- [Text segment]
/---
Given the significant association between the burden of rare PROC coding variants and low protein C levels, we conducted an additional analysis to evaluate whether the association of VTE with the burden of rare PROC variants was explained by low protein C levels. We dichotomized protein C levels based on the cutpoint of 2.0 mg/L, consistent with the previously published LITE study [28]. In a Cox regression model that included both the burden of rare PROC coding variants and low protein C status adjusting for the same covariates as in the primary analysis, the PROC burden remained significant when the status of low protein C was adjusted for (Table 3). Moreover, the adjustment for the burden of rare PROC coding variants resulted in more reduction in the strength of the association between low protein C and VTE than vice versa (21.8% vs 5.0%). We noticed that the HR for low protein C with VTE was lower than the previously reported HR in LITE based on about 8 years of follow-up (1.83 in EAs and AAs combined vs 3.36 from the previous report) [28]. This difference was mainly due to the attenuation of the association of low protein C with VTE over time.
\---
- [Dataset section]
/---
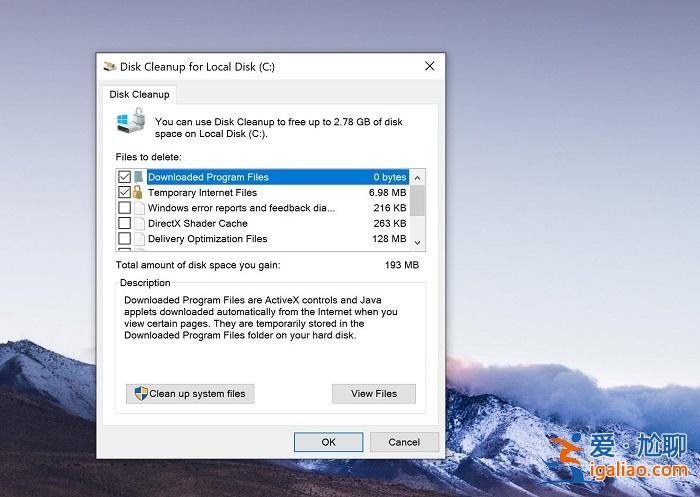Click the Downloaded Program Files folder icon
This screenshot has height=497, width=700.
click(x=139, y=177)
\---
- [Your instructions]
Continue the passage on rare PROC coding variants, low protein C and VTE risk, starting after its last sentence.

- [Exercise result]
Table 3.
Association of incident VTE with PROC burden and low protein C levels in ARIC EAs
Test Model* | Exposure Variable | HR (95% CI) | P-value |
---|---|---|---|
Low protein C† | Low protein C | 1.97 (0.88, 4.41) | 0.10 |
PROC burden | PROC burden | 4.80 (2.56, 9.00) | 9.79x10−7 |
Low protein C + PROC burden | Low protein C | 1.54 (0.67, 3.52) | 0.16 |
PROC burden | 4.56 (2.40, 8.67) | 3.74x10−6 |
Analysis was limited to those who had values for protein C levels and PROC burden score (n=7749; 23 participants were not included due to missing data on protein C)
Adjusted for age, sex, and the 2 principal components related to ancestry for ARIC EAs
Defined as protein C level < 2.0 mg/L,23 account for 0.72% of ARIC EAs.
Comparison with known variants
We checked the PROC rare coding variants identified in this study against those in the Human Gene Mutation Database (HMGD, http://www.hgmd.cf.ac.uk/ac/index.php), and found that 18 of the 29 variants identified in EAs and 6 of the 18 variants identified in AAs were present and reported to cause protein C deficiency (Supplementary Table S2). To determine if our results were driven by these known variants, we ran an additional Cox burden analysis after exclusion of carriers of these variants. We found that the association between the burden of PROC rare coding variants and VTE remained consistent (ARIC EAs: HR = 5.20 [1.67, 16.20], p = 0.0045, CMAC: 3 in 451 cases and 10 in 7,286 non-cases).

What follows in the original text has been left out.